Exercise objective: Repeat the data exactly, please; no pictures belong in the copy.

The data:
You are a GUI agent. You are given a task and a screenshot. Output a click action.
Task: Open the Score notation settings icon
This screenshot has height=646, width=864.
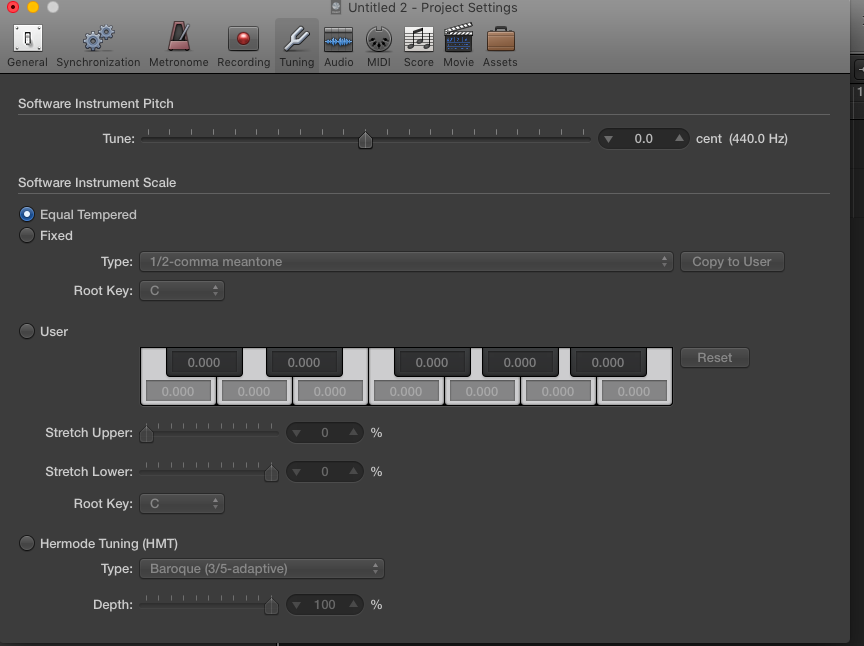tap(418, 46)
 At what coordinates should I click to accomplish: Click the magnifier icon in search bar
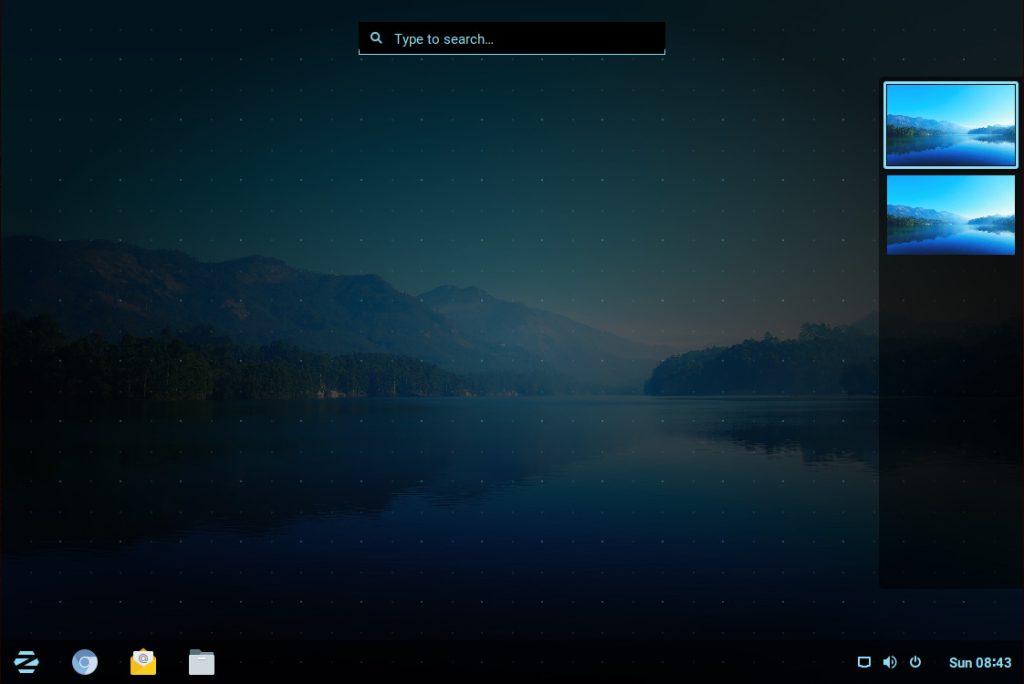point(376,39)
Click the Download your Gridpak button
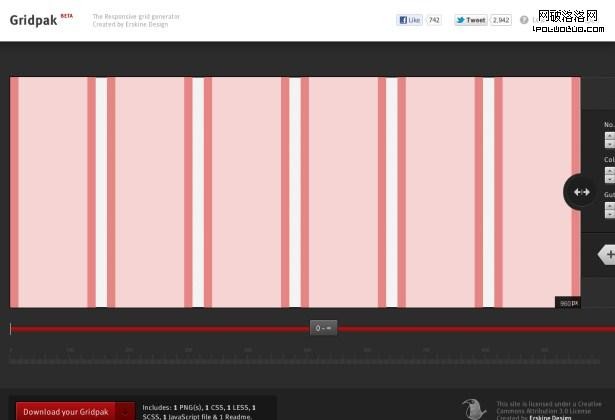Screen dimensions: 615x420 point(66,411)
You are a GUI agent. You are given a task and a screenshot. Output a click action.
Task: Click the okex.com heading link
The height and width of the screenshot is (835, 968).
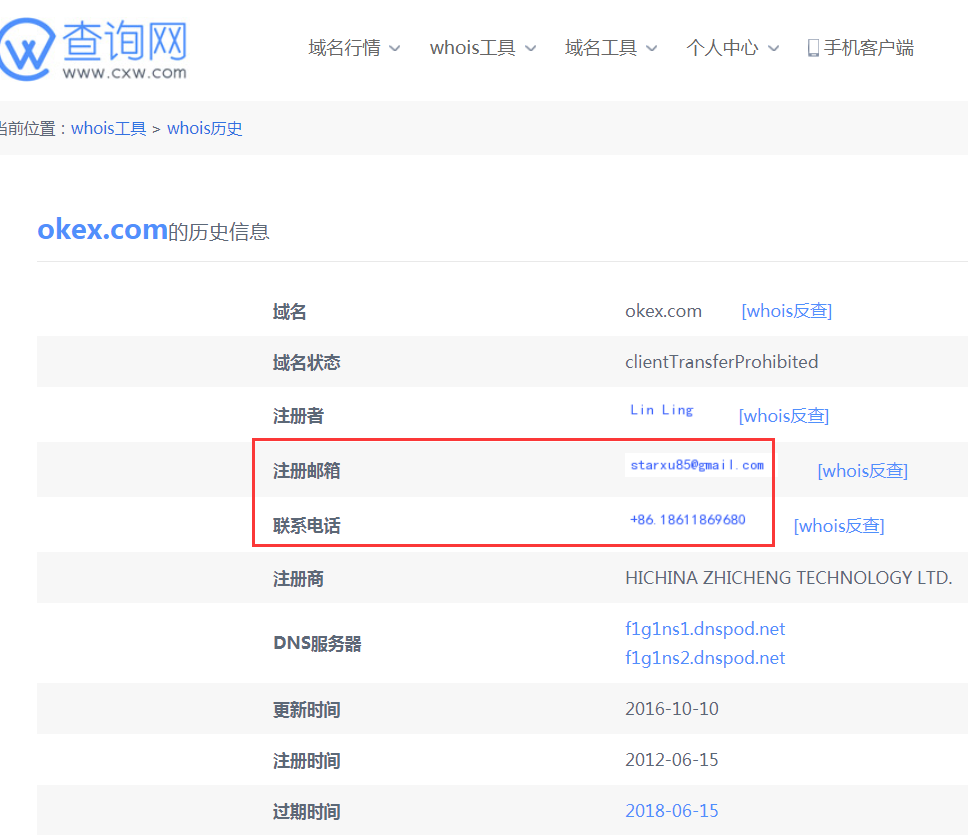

Task solution:
You are a GUI agent. You are given a task and a screenshot. Output a click action.
Task: Open the Score notation settings icon
This screenshot has height=646, width=864.
tap(418, 46)
 At what coordinates should I click to accomplish: Click the magnifier icon in search bar
point(376,39)
Click the Download your Gridpak button
Screen dimensions: 615x420 point(66,411)
You are a GUI agent. You are given a task and a screenshot. Output a click action.
Task: Click the okex.com heading link
The height and width of the screenshot is (835, 968).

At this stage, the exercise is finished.